Cuando era pequeña solía correr y gritar en el edén de trigo que se asomaba en mayo. Vivía de los largos caminos, poderosamente invadidos por una nostalgia infantil que aún no termina de pasar. Mi vida era guiada por mis pies inquietos, pero sobre todo por el cantar melodioso de la voz de Mamá Eduviges. Mi madre había muerto y quedé al cuidado de mi dulce abuela, a quién amé como si hubiese sido la que me trajo al mundo. Mis primos Edgardo, Lucio, Manuel y Filiberto también habían quedado huérfanos de padre y madre. Ella inauguró nuestras primeras nalgadas, se graduó en materia de sermones y aprobó nuestros fracasos, al menos los míos de hacer tortillas de harina. Siempre fue la mejor consejera y la mejor cuenta cuentos. También una excelente cocinera de arepas.
Cuando quería arrullarnos nos contaba de las leyendas del yaqui, las más bonitas, de guerreros fuertes y de espíritus indomables. Cuando quería asustarnos por alguna travesura, especialmente por contemplar la luna en la madrugada, nos daba santo y seña de la doña de los pies blancos que se paseaba por los tejados de las casas. En su momento, me imaginé unos hermosos pies sin callos y lisos. Mis primos eran miedosos. Por el contrario, a mí me gustaba soñar con la planta pálida de esos pies que según daban miedo.
-¿Será bonita la señora como los pies que imagino?

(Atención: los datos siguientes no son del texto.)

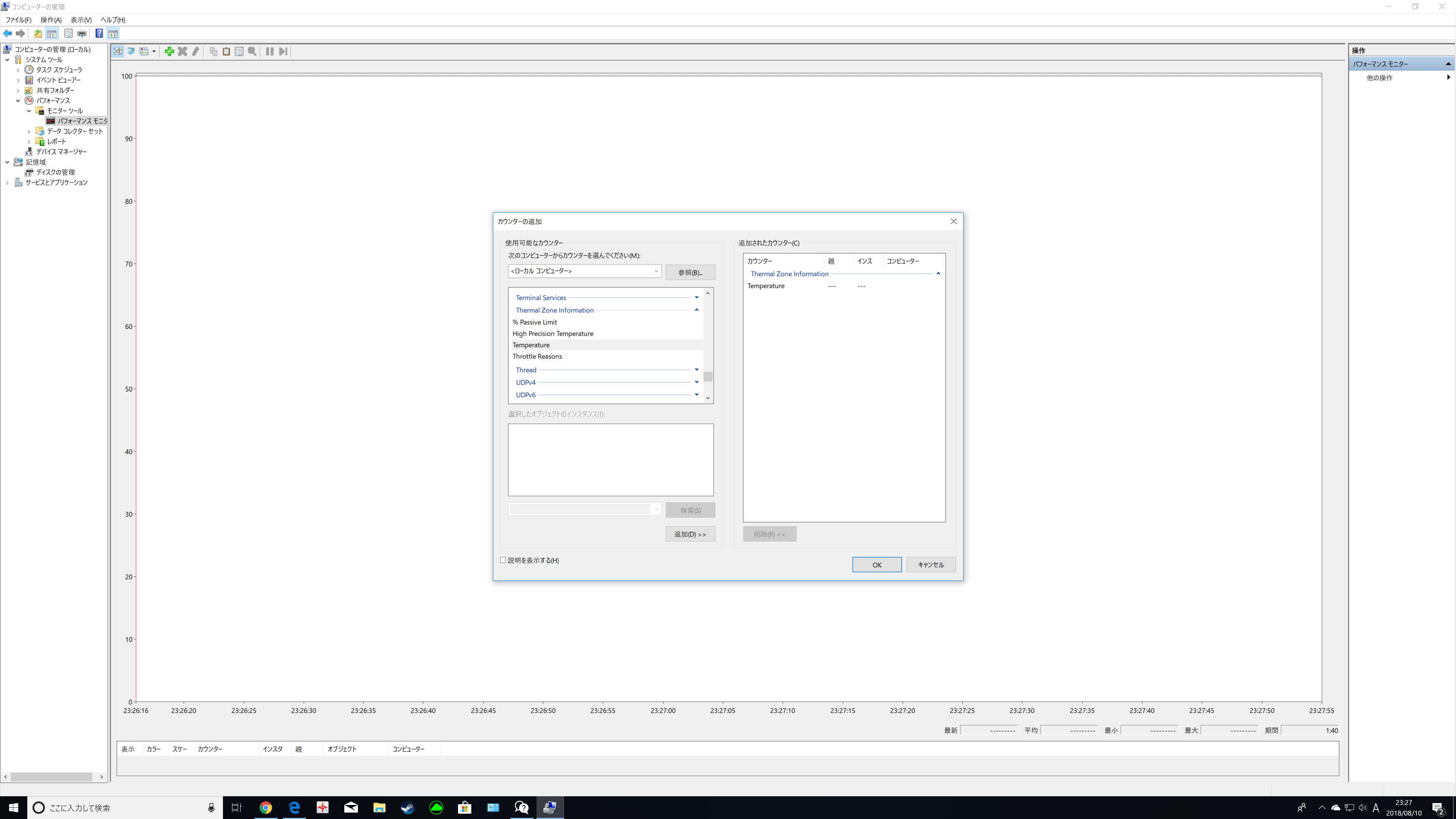
Task: Click the blue Help question mark icon
Action: [99, 33]
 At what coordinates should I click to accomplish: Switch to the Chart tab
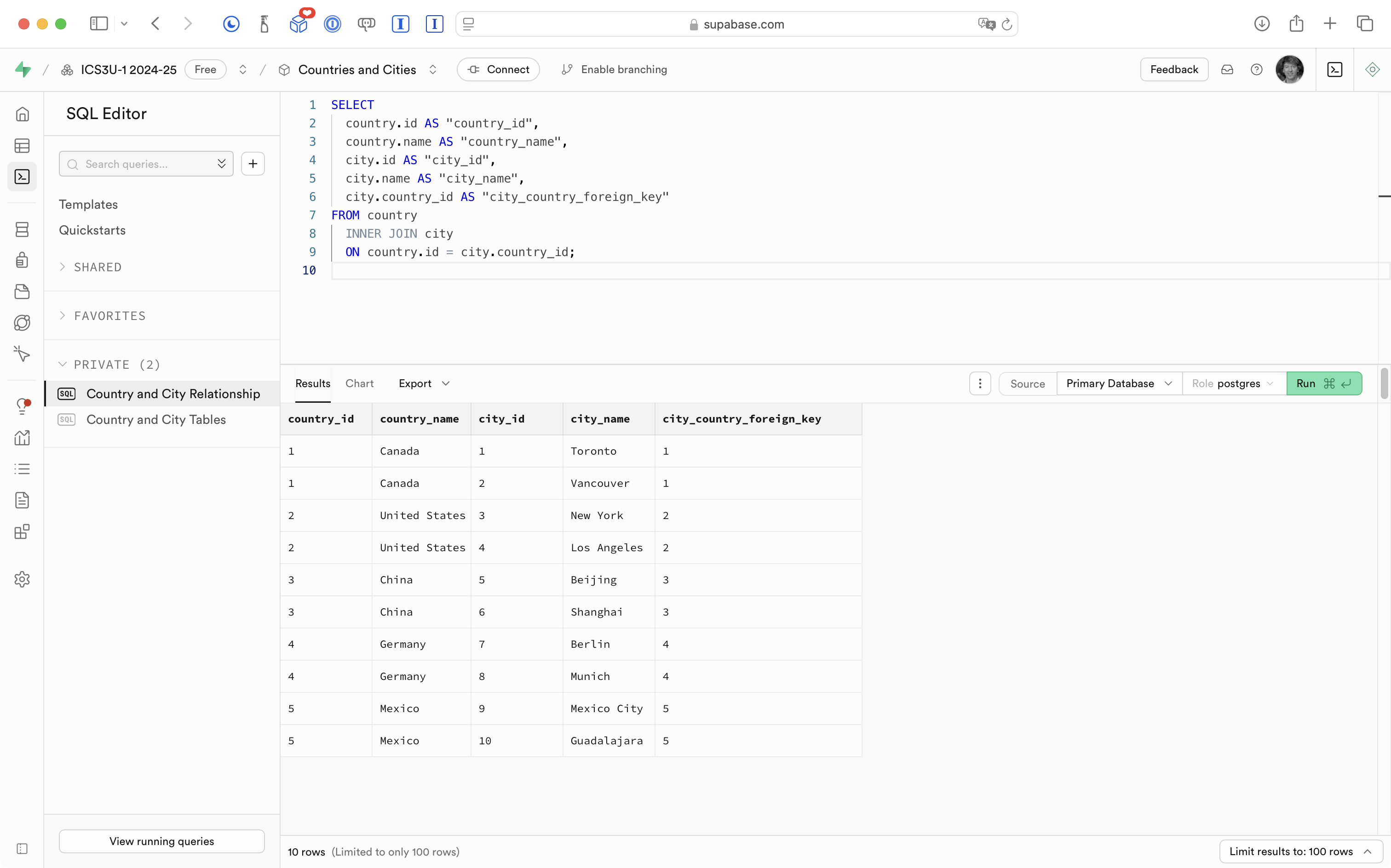(x=359, y=383)
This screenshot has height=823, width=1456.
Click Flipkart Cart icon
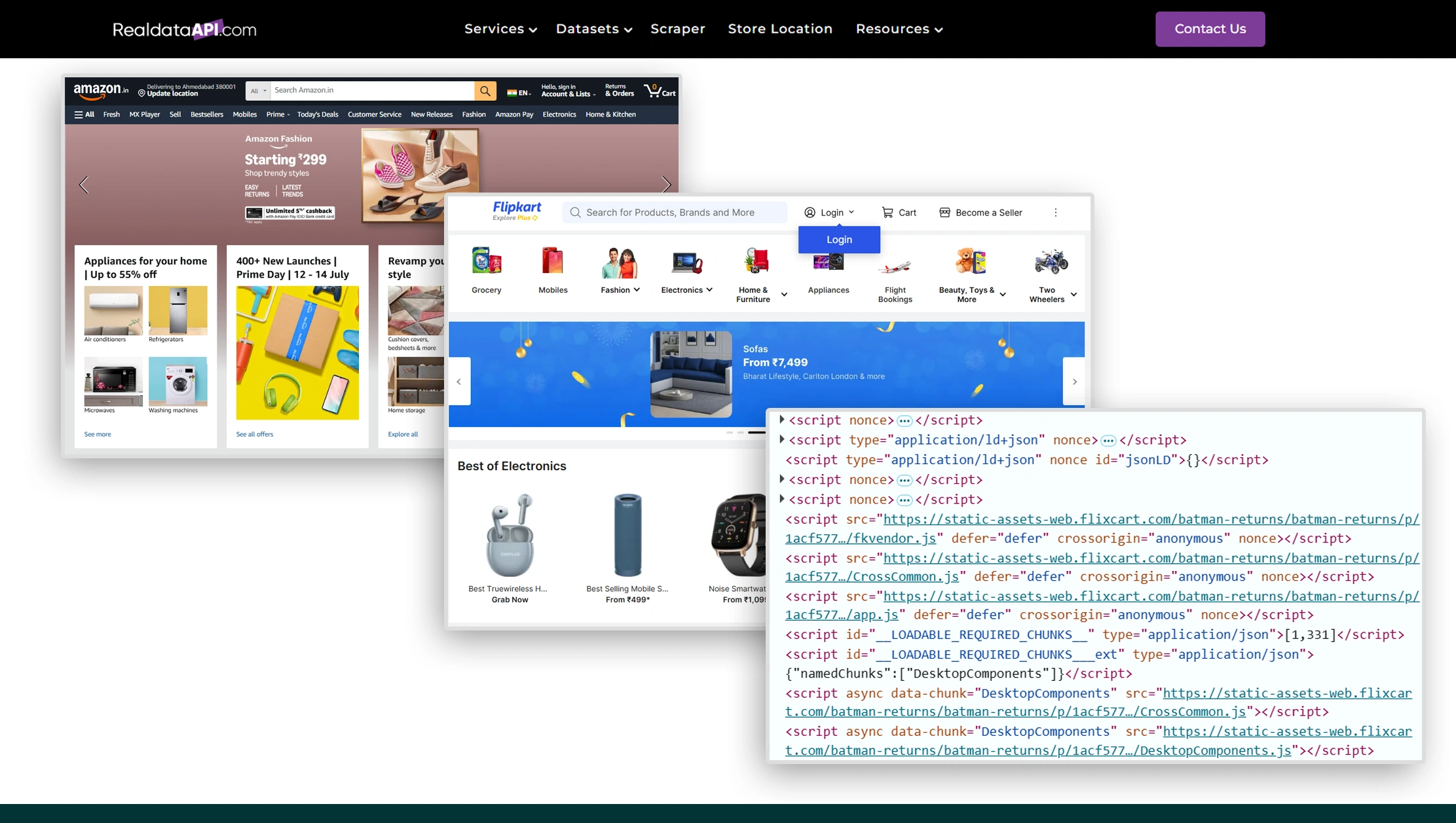[x=887, y=212]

-¿Le gustara correr entre los trigales y cazar chicharras en la mañana?-
Me hice varios cuestionamientos, durante muchos desvelos. Después razoné que a la señora le gustaba la noche y tal vez casi cuando el cielo cobraba neutralidad. Ni un azul profundo casi rozando el negro, ni un iluminado cielo claro que cubre omnipotente los sembradíos en el valle. A la señora le gustaba pasearse a esas horas que no tienen nombre. El tiempo que transcurre en alguna especie de limbo, el que está en medio de la noche y del día.
Entre más imaginación crecía en mi cabecita de niña curiosa, más preguntas sobre la señora de los pies blancos surgían. Y mis interrogativas le taladraban el oído a mamá Eduviges. “Mira niña, te voy a contar”, dijo en un tono de resignación.
-A ver, cuéntame. ¿Tú la has visto?
-No, nunca. Dios me libre
La expresión me causó extrañamiento
-La doña esa que tú quieres ver sí es muy bonita. Pero es mala, porque nunca pudo tener cría. Y siempre anda buscando donde hay niño recién traído -decía en un terror actuado mi Mamá Eduviges.
Mis ojos estaban desorbitados, pero sorprendentemente mi interés por saber de la señora creció.
Ante esto Mamá Eduviges siguió:
“Dicen que la maldición viene desde Sinaloa, que era maestra y se llamaba Aura, que siempre quiso tener chamacos pero no pudo. Ya sabes, esas mujeres que nacen sin semilla. Allá la mataron y para colmo dicen que se murió ya bien cargada. Por eso primero se le aparecía a sus alumnos, pero luego le dio por meterse a las casas con niños pequeños, así de meses, y la desgraciada les daba de su seno, de su mala entraña envenenada y el niño moría por la mala leche. Pobres criaturitas, y qué infernal mujer. Por eso tú no tienes por qué andarle jugando al cochi con mal de ojo. ¡Ándele¡ ¡Váyase a barrer!”
Quedé agotada de tanto fantasear con la leyenda, y si alguien me preguntara en aquel momento de descubrimiento fantasmal y desgraciado de la pobre Aura, yo diría que la escucharía con el mismo gozo y asombro de aquellos días de trenzas y paletas de cajeta. Mis primos, al verme tan entusiasmada con el relato sentían más miedo, y solo me decían que si le llegaban a ver los pies tomarían sus resorteras y lanzarían desesperadamente por vivir. Así como en la guerra.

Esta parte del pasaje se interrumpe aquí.